Agora convenhamos, não há desníveis na vida de um Satanista, não vive ele o Goticismo em partes de sua vida, em muitos cruciais a ela?! Não se torna Satanista um Gótico em dado momento, e não é ele também um, em certas instâncias?! Quem poderá responder a isso que não eles mesmos, diante do espelho de suas próprias almas, quando só há sombras e nenhuma imagem! Há sim insinceridade neste momento! Eles não se assumem, têm medo de suas próprias criaturas, do que se tornaram!
 
 
O Super-Homem Satânico é como Drácula, imortal, imponente na morte, porque vive como um verdadeiro Nobre, porque é um amante da vida, e se perpetua após ela! Um verdadeiro Gótico é como Lúcifer, que se embrenha nas suas dúvidas e anseios e que lamenta dias melhores, indagando o porquê da vida, questionando o final e o destino dela! Que caí agônico e ultrajado, num umbral que só ele pode ultranspassar... Tornando-se uma besta sanguinária, contestando o poder e a glória alheia, como um predador de humanos, como um verdadeiro inconformado eterno, insaciável... Por isso mesmo tão triste e solitário!
 
 
Poderíamos questionar mais e mais... E para quê?! Se estas quimeras continuarão vivas! Se é este glamour que nos encanta... Se é o medonho que nos torna brilhante a alma! Sejamos Góticos, sejamos Satanistas, sejamos ambos!
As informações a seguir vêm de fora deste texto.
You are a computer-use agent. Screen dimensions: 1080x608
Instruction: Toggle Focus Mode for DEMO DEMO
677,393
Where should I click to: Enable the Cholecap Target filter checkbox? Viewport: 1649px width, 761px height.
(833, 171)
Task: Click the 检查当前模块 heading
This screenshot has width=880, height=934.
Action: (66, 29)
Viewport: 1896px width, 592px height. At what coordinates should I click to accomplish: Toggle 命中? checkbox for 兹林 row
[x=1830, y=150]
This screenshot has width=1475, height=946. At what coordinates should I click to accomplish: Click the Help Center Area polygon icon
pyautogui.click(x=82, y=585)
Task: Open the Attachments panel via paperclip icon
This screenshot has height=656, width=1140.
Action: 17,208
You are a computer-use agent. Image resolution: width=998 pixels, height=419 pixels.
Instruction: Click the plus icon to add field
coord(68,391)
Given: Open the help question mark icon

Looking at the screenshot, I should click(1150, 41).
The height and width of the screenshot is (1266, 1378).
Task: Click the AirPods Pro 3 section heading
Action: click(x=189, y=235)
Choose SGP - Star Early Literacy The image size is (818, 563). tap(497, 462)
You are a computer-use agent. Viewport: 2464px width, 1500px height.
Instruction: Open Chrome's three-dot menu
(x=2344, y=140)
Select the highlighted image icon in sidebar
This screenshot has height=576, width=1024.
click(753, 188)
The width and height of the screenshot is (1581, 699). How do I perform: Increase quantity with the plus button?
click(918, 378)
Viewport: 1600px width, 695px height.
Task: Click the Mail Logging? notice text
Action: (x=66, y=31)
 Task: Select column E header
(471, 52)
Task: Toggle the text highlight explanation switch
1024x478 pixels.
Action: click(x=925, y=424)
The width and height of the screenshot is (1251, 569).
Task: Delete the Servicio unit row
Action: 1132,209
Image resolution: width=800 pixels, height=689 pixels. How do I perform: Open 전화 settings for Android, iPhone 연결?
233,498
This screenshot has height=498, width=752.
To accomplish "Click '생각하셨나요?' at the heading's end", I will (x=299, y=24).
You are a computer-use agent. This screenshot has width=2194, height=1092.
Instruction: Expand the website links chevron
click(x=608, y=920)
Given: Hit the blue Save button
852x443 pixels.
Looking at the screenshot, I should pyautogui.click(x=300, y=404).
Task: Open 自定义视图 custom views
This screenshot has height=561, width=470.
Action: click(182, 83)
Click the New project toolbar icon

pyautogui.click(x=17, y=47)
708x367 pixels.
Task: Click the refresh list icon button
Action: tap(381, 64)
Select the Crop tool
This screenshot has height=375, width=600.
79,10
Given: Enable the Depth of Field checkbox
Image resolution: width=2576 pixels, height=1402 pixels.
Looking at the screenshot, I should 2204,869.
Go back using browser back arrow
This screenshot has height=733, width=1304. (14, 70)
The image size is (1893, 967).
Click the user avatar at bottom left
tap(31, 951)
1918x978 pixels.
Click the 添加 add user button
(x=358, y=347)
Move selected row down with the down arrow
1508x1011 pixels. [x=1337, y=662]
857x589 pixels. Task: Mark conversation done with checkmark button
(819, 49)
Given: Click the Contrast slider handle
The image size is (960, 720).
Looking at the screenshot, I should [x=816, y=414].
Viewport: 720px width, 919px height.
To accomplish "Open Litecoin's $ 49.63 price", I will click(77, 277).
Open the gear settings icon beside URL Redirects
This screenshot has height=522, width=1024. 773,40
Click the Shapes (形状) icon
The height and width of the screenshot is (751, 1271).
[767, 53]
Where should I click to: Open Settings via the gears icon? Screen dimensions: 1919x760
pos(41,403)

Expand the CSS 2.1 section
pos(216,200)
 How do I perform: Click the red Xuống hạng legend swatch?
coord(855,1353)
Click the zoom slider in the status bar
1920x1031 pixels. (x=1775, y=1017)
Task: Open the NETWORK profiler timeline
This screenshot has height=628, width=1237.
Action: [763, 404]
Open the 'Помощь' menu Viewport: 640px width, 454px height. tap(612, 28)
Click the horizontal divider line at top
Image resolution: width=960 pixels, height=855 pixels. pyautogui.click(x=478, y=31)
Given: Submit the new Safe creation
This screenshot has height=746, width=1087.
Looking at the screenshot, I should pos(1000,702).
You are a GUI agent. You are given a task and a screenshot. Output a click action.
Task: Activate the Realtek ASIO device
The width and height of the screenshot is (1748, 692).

Afinal, não é o ciclo da vida baseado na Roda da Fortuna?! Não é a Ruína um momento comum a todos os seres e à vida, assim como o Triunfo?! Não são elas instâncias, lados da mesma moeda?! O Vintém que pagamos, na vida e na morte?!... Eis aqui uma Herética Retomada da Vontade de Potência!
 
 
Sem nos prolongar muito neste “diálogo”, que está tácito e “esgotado”, deixa-se registrado, doravante, uma maior ressalva em termos de possibilidades nexológicas, principalmente para quem se identificar nestes conflitos e com esta atmosfera artística, atestando à máxima de que “dentro de um grande dilema existe sempre uma sublime aspiração!”. A todos aqueles que sofrem e padecem compungidamente, nossas eternas lágrimas de sangue!